Build· Mixed

Build a personal agent stack you actually use

9-step playbook to go from 'I paste things into ChatGPT' to '5 agents own different parts of my life and share state in one workspace I trust.'

Open in DockKnowledge workers + indie operators

Most personal AI setups stall at 'I have one chat I paste everything into.' The next level isn't more model power, it's structure: 3-5 agents that each own a domain (research, writing, scheduling, finance, code review), each with their own system prompt, their own slice of state, and a shared workspace they all read + write.
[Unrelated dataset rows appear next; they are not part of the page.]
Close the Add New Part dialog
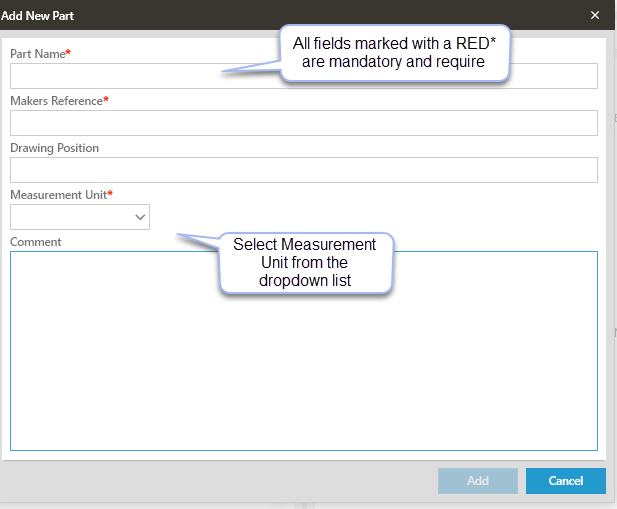 595,15
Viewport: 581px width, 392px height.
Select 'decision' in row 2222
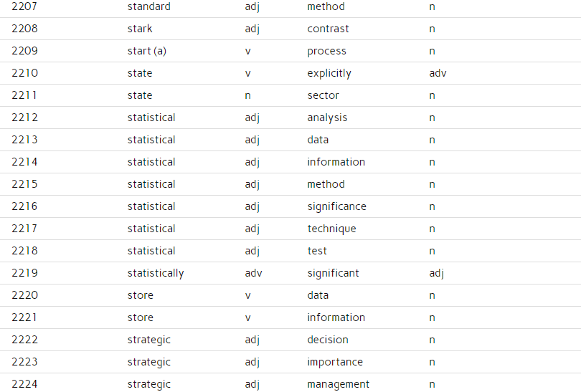tap(328, 340)
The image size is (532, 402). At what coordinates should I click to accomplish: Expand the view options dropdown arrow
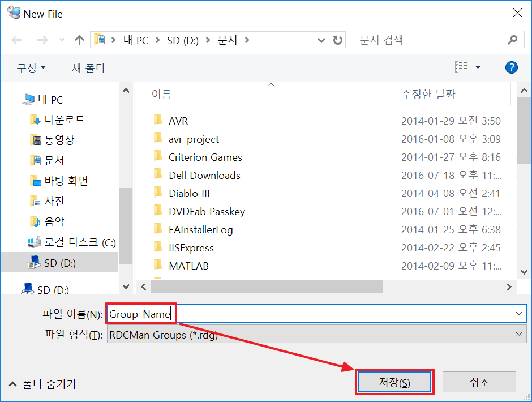(478, 67)
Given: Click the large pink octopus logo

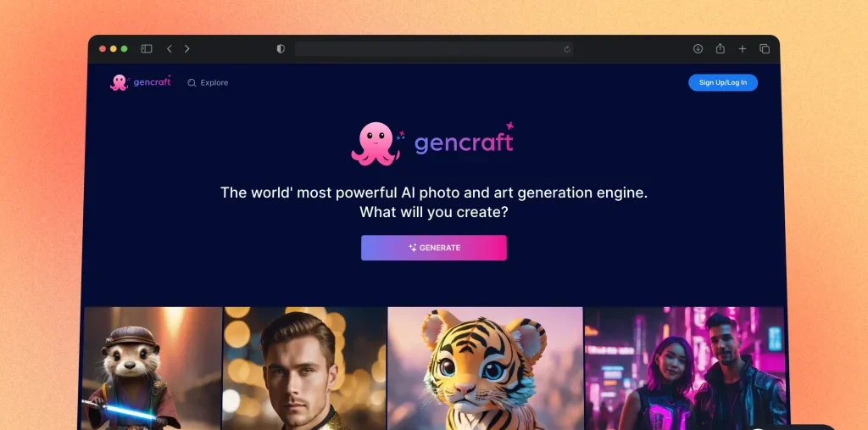Looking at the screenshot, I should [376, 143].
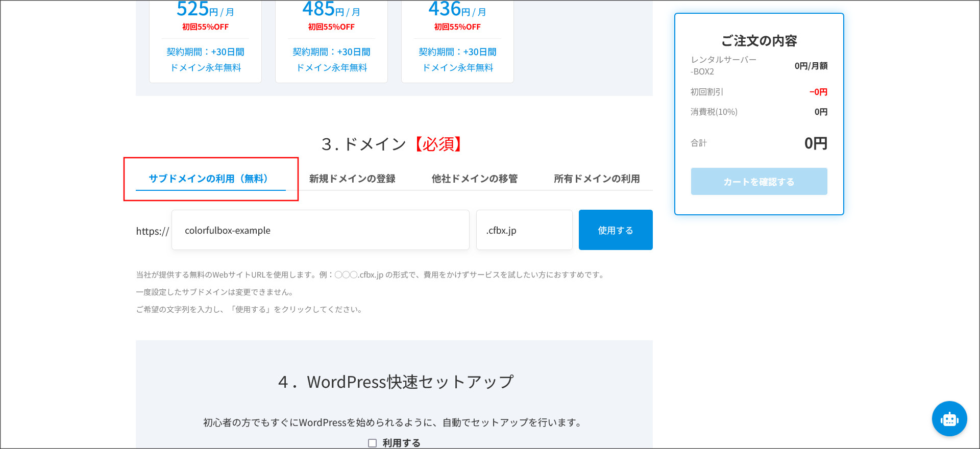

This playbook walks the 9 gates: scoping which parts of your life to agentize, picking the right runtime per agent, writing system prompts that survive a week, wiring MCP so the agents share state, and the weekly review that keeps the stack from rotting. Built for the operator who wants leverage, not novelty.

Outcome

A personal agent stack of 3-5 named agents, each with a defined scope, a system prompt, and a shared Dock workspace they read + write, that you still use 8 weeks after building.

Time1 week to build, 1 week to settleDifficultybeginnerForKnowledge workers + operators who already pay for one AI subscription.

What you'll need

Pre-register or install before you start.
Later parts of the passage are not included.